Según Flórez, el mayor error de Peñalosa fue ayudarle a sus opositores a crecer y ganar la fuerza que no tenían cuando comenzó el proceso, es decir, cuando terminó su alcaldía:

Es indudable que parte del discurso de la revocatoria es oportunista, porque un sector de quienes están a favor de la revocatoria fueron los que gobernaron los últimos cuatro años y no hicieron absolutamente nada,

agregó el concejal.

O en otros términos, como lo definió en su intervención en Hora 20 de Caracol Radio: se convirtió en el más entusiasta promotor de su propia revocatoria.
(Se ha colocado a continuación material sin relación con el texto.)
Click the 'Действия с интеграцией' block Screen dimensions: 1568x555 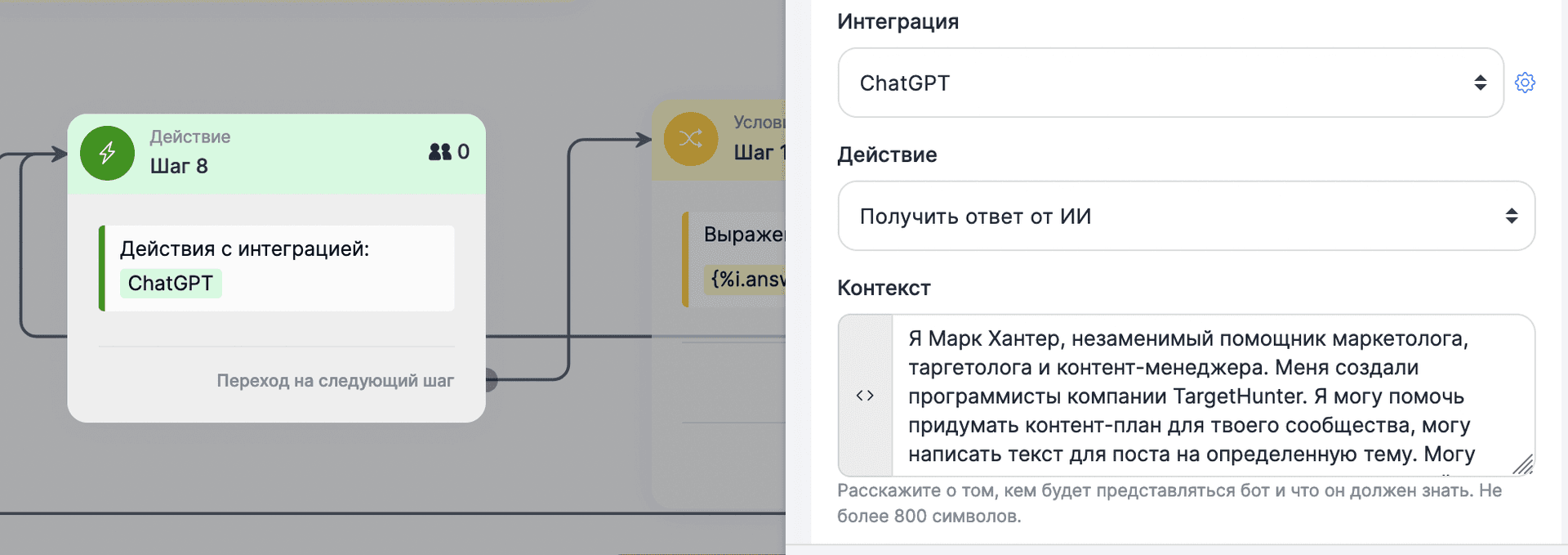pyautogui.click(x=276, y=267)
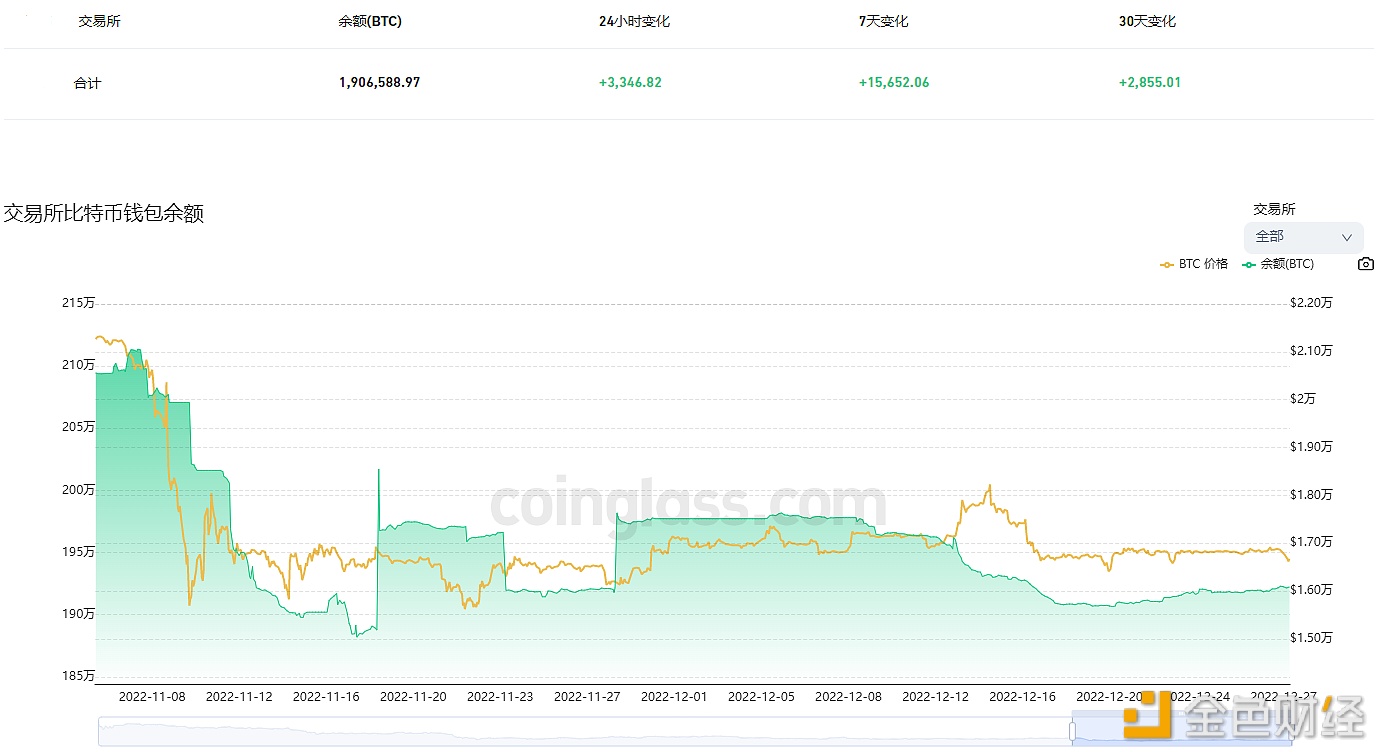This screenshot has height=752, width=1378.
Task: Click the 30天变化 header
Action: click(1146, 19)
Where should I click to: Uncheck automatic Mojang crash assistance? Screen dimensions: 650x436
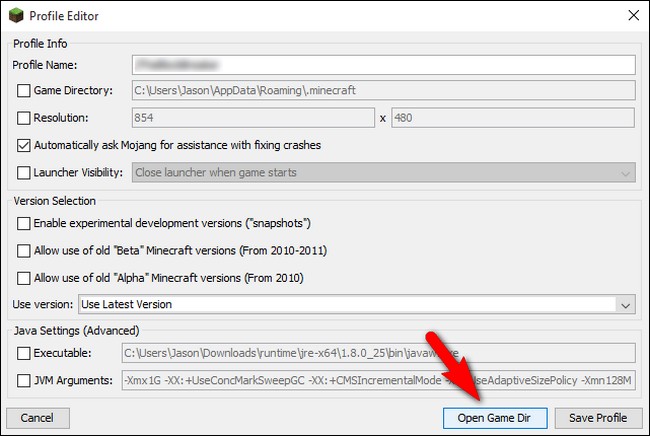(24, 145)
Esta es la lista de los errores políticos que enumeró Flórez por los que él cree que la revocatoria tiene sustento:

  • La ciudad está atrasadísima en términos de movilidad.
  • Tiene serios problemas de seguridad, como lo tienen la gran mayoría de las ciudades del país.
  • Una vez es elegido, el funcionario (Peñalosa) pone su espejo retrovisor.
  • El Alcalde desperdició la luna de miel con los bogotanos.
  • Él llega pateando esa religión (el activismo medioambiental de los jóvenes) diciendo que la Reserva van der Hammen es un potrero. Negar la posibilidad de que exista es un inmenso error.
  • (Bogotá se convirtió en un destino turístico por sus grafitis) y entonces Peñalosa dice que estos producen inseguridad.
  • Anunció que iba a crear una gerencia de colados; al año dijo que no había plata para el convenio.
  • Peñalosa creó durante años una imagen de él como un gerente y no ha logrado reactualizar esa imagen.
  • Y eso, al lado de una comunicación pésima, le está produciendo este pavoroso divorcio con la ciudadanía.
  • El presidente nombrado por él en la Empresa de Teléfonos de Bogotá dice que esto (la ETB) son unos zapatos viejos. Hombre, si la va vender tiene por lo menos que acreditarla.
  • Toda decisión que se tome siempre tendrá opositores, pero el alcalde, a los opositores que heredó, no hace sino sumarle nuevos opositores.
  • En la oposición a Peñalosa estamos muchas personas, desde quienes quieren dinamitar el edificio hasta quienes queremos mejoras capitales, que se repare capitalmente el edificio. Pero él escoge como su principal interlocutor al anterior exalcalde.
  • En las áreas en las que es fundamental producir resultados en el menor tiempo posible, teniendo en cuenta por supuesto las dificultades, Peñalosa no tiene un equipo gerencial.
  • La petición fundamental de las mamás y de los papás en los barrios populares es: hagan algo frente al narcotráfico.
  • Ya existían unos estudios (para un metro subterráneo) que de inmediato rechazó, lo cual fue una necedad.
  • Se aisló en sus obsesiones como la de seguir sembrando transmilenios por Bogotá, que disgusta a una parte de los bogotanos, y el Alcalde se ha negado a comprenderlo.